Necrotizing Choroiditis-Retinitis as Presenting Symptom of Disseminated Aspergillosis after Lung Transplantation

1997 ◽  
Vol 7 (3) ◽  
pp. 294-296 ◽  
Author(s):  
I. Anteby ◽  
M. Kramer ◽  
G. Rahav ◽  
D. Benezra
Keyword(s):  
Lung Transplantation ◽  
Fungal Infection ◽  
Aspergillus Fumigatus ◽  
Endogenous Endophthalmitis ◽  
Ocular Involvement ◽  
Blurred Vision ◽  
Systemic Manifestations ◽  
Lung Transplants ◽  
Disseminated Aspergillosis ◽  
Aspergillus Endophthalmitis

Background. Endogenous endophthalmitis due to Aspergillus is rare affecting the severely immunosuppressed population, in particular recipients of heart and lung transplants. Ocular involvement of aspergillosis has always been observed late in the course of the disease. Subject. A young woman noted blurred vision in one eye three weeks after lung transplantation. At this stage, no systemic manifestations of fungal infection were detected and the ocular findings were attributed to viral infection. Results. Twenty-four hours after the original ocular complaint, an aggressive endophthalmitis developed in the left eye.
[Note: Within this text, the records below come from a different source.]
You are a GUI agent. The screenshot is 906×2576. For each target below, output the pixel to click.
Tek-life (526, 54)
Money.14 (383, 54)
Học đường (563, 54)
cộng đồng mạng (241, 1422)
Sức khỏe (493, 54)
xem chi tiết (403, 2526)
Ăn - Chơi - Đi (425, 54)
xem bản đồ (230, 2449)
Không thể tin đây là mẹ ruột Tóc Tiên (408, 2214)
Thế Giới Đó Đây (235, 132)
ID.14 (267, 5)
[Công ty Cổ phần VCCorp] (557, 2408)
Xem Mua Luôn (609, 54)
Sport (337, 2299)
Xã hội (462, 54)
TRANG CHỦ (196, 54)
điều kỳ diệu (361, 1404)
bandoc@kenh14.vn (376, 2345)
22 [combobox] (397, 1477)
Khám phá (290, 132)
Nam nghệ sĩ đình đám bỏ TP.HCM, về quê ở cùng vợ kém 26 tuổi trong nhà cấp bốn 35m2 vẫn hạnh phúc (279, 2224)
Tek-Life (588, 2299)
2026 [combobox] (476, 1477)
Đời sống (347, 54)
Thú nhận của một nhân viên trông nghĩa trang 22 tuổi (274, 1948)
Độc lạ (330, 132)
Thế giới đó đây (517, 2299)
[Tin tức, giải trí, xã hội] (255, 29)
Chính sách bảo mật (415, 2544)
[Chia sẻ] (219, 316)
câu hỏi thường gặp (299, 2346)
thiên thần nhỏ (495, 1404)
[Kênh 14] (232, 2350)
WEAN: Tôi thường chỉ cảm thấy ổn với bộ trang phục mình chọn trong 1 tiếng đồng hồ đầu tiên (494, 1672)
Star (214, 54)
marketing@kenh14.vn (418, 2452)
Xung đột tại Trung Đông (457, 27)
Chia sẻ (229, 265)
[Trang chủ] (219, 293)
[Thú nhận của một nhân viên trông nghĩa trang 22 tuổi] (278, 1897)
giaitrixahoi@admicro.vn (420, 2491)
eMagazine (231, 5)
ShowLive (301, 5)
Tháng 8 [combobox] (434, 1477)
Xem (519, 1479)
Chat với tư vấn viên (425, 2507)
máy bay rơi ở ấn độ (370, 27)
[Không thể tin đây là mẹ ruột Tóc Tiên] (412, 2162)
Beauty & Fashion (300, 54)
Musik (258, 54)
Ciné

The possibility of fungal endophthalmitis was raised. Within 48 hours of her first ocular complaint the patient died. Cultures from a vitreous tap and from autopsy ocular specimens were positive for Aspergillus fumigatus. Conclusions. Aspergillus endophthalmitis may occur in patients undergoing lung transplantation despite antifungal therapy. Increased awareness of this unusual entity may be life and vision saving in these patients.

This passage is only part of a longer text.